Rewriting Life

Dual-Mode Vaccines

Vaxinnate’s vaccines may provide better stimulation of the immune system.

Dec 1, 2004

Vaccines are unarguably one of the greatest success stories in medical history, eliminating or largely curtailing numerous age-old scourges such as smallpox and polio. But researchers’ track record in coming up with effective vaccines for today’s major and emerging diseases is, by and large, dismal. A Yale University spinoff, Vaxinnate, hopes to use recent breakthroughs in basic immunology to re-invigorate vaccine development and create new vaccines for cancer, West Nile virus, and influenza.

In the last decade, immunologists have uncovered the biological mechanisms of a very different kind of immune reaction than the “adaptive” response they’ve long studied. This “innate” immune response kicks in within mere minutes of an infection. In contrast, the adaptive response, with its familiar antibodies, takes days to get up to fighting speed. An effective vaccine should elicit both types of responses, and researchers now understand that the vaccines of old – made with weakened live viruses – did just that. But to avoid the risks inherent in using live viruses, vaccine developers have turned to individual proteins as immune-system stimulators. Although they’re safer and can generally boost antibody production, these vaccines often fail to prod the innate immune system to action.

Armed with new knowledge of innate immunity, Vaxinnate is working on vaccines aimed at kick-starting both types of responses. The company’s approach is to fuse a protein that cranks up adaptive immunity with another that stimulates innate immunity. The result is a single entity that “would provide both signals that are necessary and sufficient to get an immune response to anything you want,” says Yale immunologist Ruslan Medzhitov, Vaxinnate’s scientific cofounder and one of the key discoverers of some of the biological underpinnings of innate immunity.

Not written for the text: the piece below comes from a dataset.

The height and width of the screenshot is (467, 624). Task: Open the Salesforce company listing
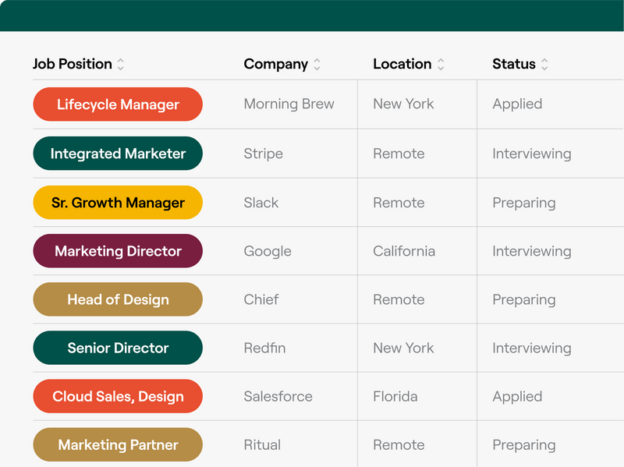pos(278,396)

Fusing the two protein molecules “is a good idea,” says Alan Aderem, director of the Seattle, WA–based Institute for Systems Biology. Injecting the two together without fusing them runs the risk of turning on too many immune cells, says Bruce Beutler, a professor of immunology at the Scripps Research Institute in La Jolla, CA. This in turn could cause excessive inflammation and lead to side effects like fever, rash, and in the worst case, shock. The fused proteins, on the other hand, would activate only a subset of cells – those bearing receptors for both proteins – which in turn would call to action both the innate and adaptive immune branches.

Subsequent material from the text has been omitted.